- **Yazı**:

>>>

26 Temmuz 2016 Salı

#Boğaziçi Köprüsü......
Pavlov'un şartlı refleksini bilirsiniz.Koşullanmışlıkla bir canlıyı alıştırırsınız ve sesi her duyduğunda aynı tepkiyi verir.
Yıllarca aynı saksıya ekmek kırıntısı koydum ve serçeler her sabah o saksıda ekmek yedi.
Baktım ki,ekmek kırıntılarına karıncalar geliyor,balkonun en köşesine ekmek kırıntıları için bir kap koydum ve kuşları orda beslemeye başladım.
Her sabah o kuşlar gelip, o saksıda ekmek arıyordu.
Bu durum iki yıldır devam ediyor.Kuşlar,önce saksıya geliyor;oysa iki yıldır ekmek koymuyorum;ekmeği bulamayınca kaba yöneliyor.
Hayat da böyledir.Öğrendiğimiz her şey,beynimizin bir köşesinde depolanır ve ne yaparsanız yapın orda kalır.
Tıpkı;Boğaziçi Köprüsünün adının 15 Temmuz Şehitler Köprüsü diyerek değiştirilmesi gibi.
Değil 246 can,1 milyon 246 can da gitse,o köprünün adı Boğaziçi Köprüsü olarak kalacaktır.
Memleket yangın yerine dönmüş,tek derdimiz köprü adı değiştirmek,Ankara ve İstanbul'a anıtlar dikmek olmamalı.

<<<

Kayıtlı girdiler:
>>>

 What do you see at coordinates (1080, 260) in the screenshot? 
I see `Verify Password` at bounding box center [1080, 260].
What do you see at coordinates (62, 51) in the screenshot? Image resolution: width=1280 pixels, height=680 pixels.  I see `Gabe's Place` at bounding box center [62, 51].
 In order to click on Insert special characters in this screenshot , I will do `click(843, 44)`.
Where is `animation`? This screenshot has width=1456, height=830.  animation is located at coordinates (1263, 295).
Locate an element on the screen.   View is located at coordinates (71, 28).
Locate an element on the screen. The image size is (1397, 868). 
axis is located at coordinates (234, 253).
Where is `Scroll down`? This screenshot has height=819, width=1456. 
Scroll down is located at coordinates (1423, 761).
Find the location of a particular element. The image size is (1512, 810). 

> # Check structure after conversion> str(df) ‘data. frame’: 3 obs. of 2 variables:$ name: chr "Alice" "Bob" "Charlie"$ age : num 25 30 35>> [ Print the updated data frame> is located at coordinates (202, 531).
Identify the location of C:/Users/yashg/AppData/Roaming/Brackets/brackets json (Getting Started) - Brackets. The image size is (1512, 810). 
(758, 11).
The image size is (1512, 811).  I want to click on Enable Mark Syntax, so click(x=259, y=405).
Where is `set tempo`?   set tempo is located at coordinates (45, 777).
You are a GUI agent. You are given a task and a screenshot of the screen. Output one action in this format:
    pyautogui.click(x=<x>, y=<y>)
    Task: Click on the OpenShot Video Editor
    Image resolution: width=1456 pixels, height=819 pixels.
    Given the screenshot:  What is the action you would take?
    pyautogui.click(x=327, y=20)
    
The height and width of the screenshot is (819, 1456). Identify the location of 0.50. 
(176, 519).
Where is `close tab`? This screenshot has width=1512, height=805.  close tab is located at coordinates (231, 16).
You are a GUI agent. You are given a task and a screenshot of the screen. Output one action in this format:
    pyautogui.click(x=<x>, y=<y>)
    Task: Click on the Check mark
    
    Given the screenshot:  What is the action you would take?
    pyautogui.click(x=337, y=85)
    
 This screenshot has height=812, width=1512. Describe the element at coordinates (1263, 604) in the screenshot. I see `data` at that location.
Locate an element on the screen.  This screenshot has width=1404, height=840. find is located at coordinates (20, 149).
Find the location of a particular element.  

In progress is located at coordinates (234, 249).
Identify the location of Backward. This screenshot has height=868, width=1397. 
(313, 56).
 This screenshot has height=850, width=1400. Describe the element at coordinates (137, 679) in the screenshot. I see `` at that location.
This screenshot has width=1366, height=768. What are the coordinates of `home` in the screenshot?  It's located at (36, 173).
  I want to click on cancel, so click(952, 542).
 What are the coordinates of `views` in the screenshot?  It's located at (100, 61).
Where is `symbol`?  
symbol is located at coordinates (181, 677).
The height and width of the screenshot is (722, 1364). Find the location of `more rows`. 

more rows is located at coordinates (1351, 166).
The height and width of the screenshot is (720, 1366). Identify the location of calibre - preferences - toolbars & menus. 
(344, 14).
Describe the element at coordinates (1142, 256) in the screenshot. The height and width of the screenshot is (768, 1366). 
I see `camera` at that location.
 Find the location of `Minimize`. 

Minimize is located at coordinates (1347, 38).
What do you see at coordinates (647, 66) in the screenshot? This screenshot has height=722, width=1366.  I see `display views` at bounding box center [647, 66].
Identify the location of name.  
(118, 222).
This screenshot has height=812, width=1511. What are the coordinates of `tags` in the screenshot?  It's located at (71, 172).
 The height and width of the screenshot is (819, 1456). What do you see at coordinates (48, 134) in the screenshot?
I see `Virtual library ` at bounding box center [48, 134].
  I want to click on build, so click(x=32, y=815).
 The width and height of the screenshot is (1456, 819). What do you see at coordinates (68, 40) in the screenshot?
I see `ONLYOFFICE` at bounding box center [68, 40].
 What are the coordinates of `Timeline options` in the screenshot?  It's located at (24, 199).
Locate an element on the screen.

<<<

- **Yapılacaklar**:
1 – Köprünün adıyla ilgili yazıda geçen bütün şehir ve köprü adlarını sırala.
2 – Satırların en başından "coordinates (231, 16)." geçen satıra kadar, o satır da dahil olmak üzere hepsini bir JSON dize listesine aktar. Her satır bir dize olsun, boş satırlar atlansın.
Yazı ile satırlar ayrı kaynaklardan alınmıştır.

- **Sıralı Çıktılar**:
1 – Boğaziçi Köprüsü, 15 Temmuz Şehitler Köprüsü, Ankara, İstanbul

2 –
[
  " What do you see at coordinates (1080, 260) in the screenshot? ",
  "I see `Verify Password` at bounding box center [1080, 260].",
  "What do you see at coordinates (62, 51) in the screenshot? Image resolution: width=1280 pixels, height=680 pixels.  I see `Gabe's Place` at bounding box center [62, 51].",
  " In order to click on Insert special characters in this screenshot , I will do `click(843, 44)`.",
  "Where is `animation`? This screenshot has width=1456, height=830.  animation is located at coordinates (1263, 295).",
  "Locate an element on the screen.   View is located at coordinates (71, 28).",
  "Locate an element on the screen. The image size is (1397, 868). ",
  "axis is located at coordinates (234, 253).",
  "Where is `Scroll down`? This screenshot has height=819, width=1456. ",
  "Scroll down is located at coordinates (1423, 761).",
  "Find the location of a particular element. The image size is (1512, 810). ",
  "> # Check structure after conversion> str(df) ‘data. frame’: 3 obs. of 2 variables:$ name: chr \"Alice\" \"Bob\" \"Charlie\"$ age : num 25 30 35>> [ Print the updated data frame> is located at coordinates (202, 531).",
  "Identify the location of C:/Users/yashg/AppData/Roaming/Brackets/brackets json (Getting Started) - Brackets. The image size is (1512, 810). ",
  "(758, 11).",
  "The image size is (1512, 811).  I want to click on Enable Mark Syntax, so click(x=259, y=405).",
  "Where is `set tempo`?   set tempo is located at coordinates (45, 777).",
  "You are a GUI agent. You are given a task and a screenshot of the screen. Output one action in this format:",
  "    pyautogui.click(x=<x>, y=<y>)",
  "    Task: Click on the OpenShot Video Editor",
  "    Image resolution: width=1456 pixels, height=819 pixels.",
  "    Given the screenshot:  What is the action you would take?",
  "    pyautogui.click(x=327, y=20)",
  "The height and width of the screenshot is (819, 1456). Identify the location of 0.50. ",
  "(176, 519).",
  "Where is `close tab`? This screenshot has width=1512, height=805.  close tab is located at coordinates (231, 16)."
]